暂无图片
暂无图片
暂无图片
暂无图片
暂无图片

postgresql表膨胀清理演示

dm5250 2024-07-02
50

一、添加pgstattuple

操作数据时,PostgreSQL会为每一个客户端提供单独的快照。客户端对快照中的数据进行更新和删除,一些数据最终变成过期数据,但它们仍存在于数据库中,还占用表数据文件和索引数据文件的空间。因此数据文件中会存在碎片,引起整体数据库性能下降。这时候vacuum出来干活了,vacuum的主要任务就是清理表和索引中不需要的数据(死数据),为新加入的数据清理出来空间。

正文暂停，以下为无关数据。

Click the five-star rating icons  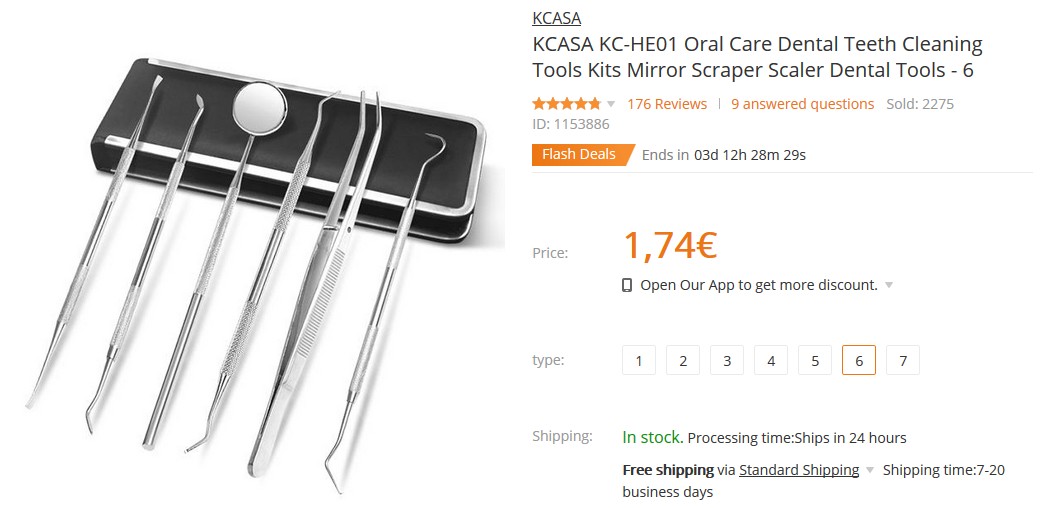pyautogui.click(x=566, y=103)
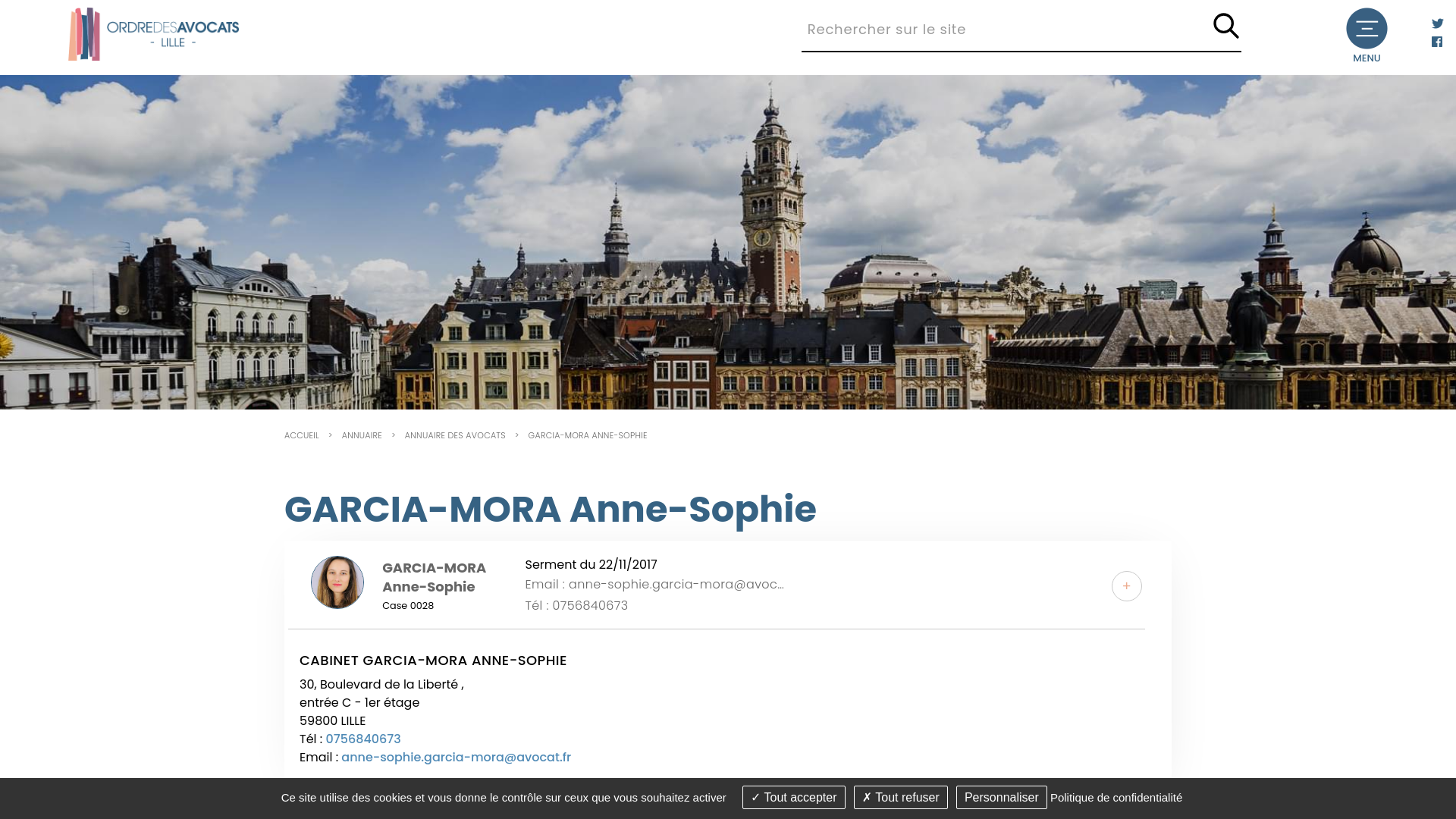Viewport: 1456px width, 819px height.
Task: Select the GARCIA-MORA ANNE-SOPHIE breadcrumb entry
Action: pyautogui.click(x=587, y=435)
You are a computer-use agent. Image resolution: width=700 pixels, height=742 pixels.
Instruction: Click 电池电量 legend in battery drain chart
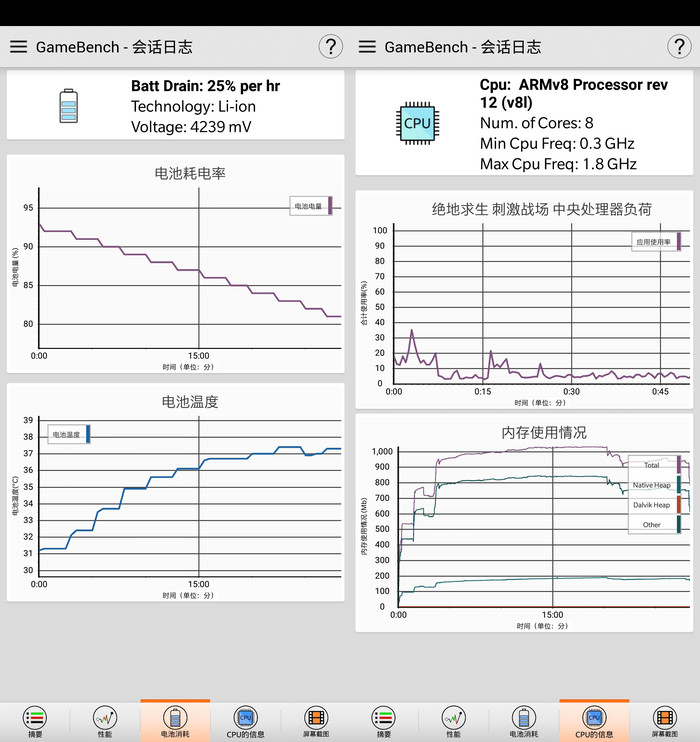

vacuum也会存在缺陷。比如1,vacuum完成清理工作后,那些空间并没有真正被释放掉,只能被vacuum清理过的表和索引所利用。虽然看上去表和索引大小都已经减少了,但是实际上和vacuum清理前的大小是一样。这让很多刚开始使用Postgres的用户感到困惑。比如2,假设有一张表上有大量索引,表上还有密集的更新操作。遇到这样的情况,大量更新会触发一次新的vacuum,有可能会发现这张表上有无穷无尽的vacuum在执行。无论怎么修改vacuum的配置都没有用,结果导致——表膨胀了。比如3,执行空事务,vacuum会推迟清理死数据导致表和索引膨胀。空事务,甚至经常执行长事务都会对数据库有影响,应避免这些操作

pgcompacttable利用了PostgreSQL的一个有趣特性:在执行INSERT和UPDATE操作时,会将所有新版本的行移到表最开始的可用空间。此为pgcompacttable工具的关键,因为如果从末端反向开始更新所有行,最终所有可用空间被这些行填充,并将表尾部的空间全部释放以便让定期vacuum进行truncate。这样一来,pgcompacttable通过批量更新和vacuum强制移动,最终整个表被重新整理,达到压缩的效果。此工具对磁盘空间要求低,且性能影响可控。

pgcompacttable工具使用过程中需要依赖pgstattuple,因此需先添加pgstattuple。如果是源码安装的postgresql,则源码里包含了postgresql-contrib。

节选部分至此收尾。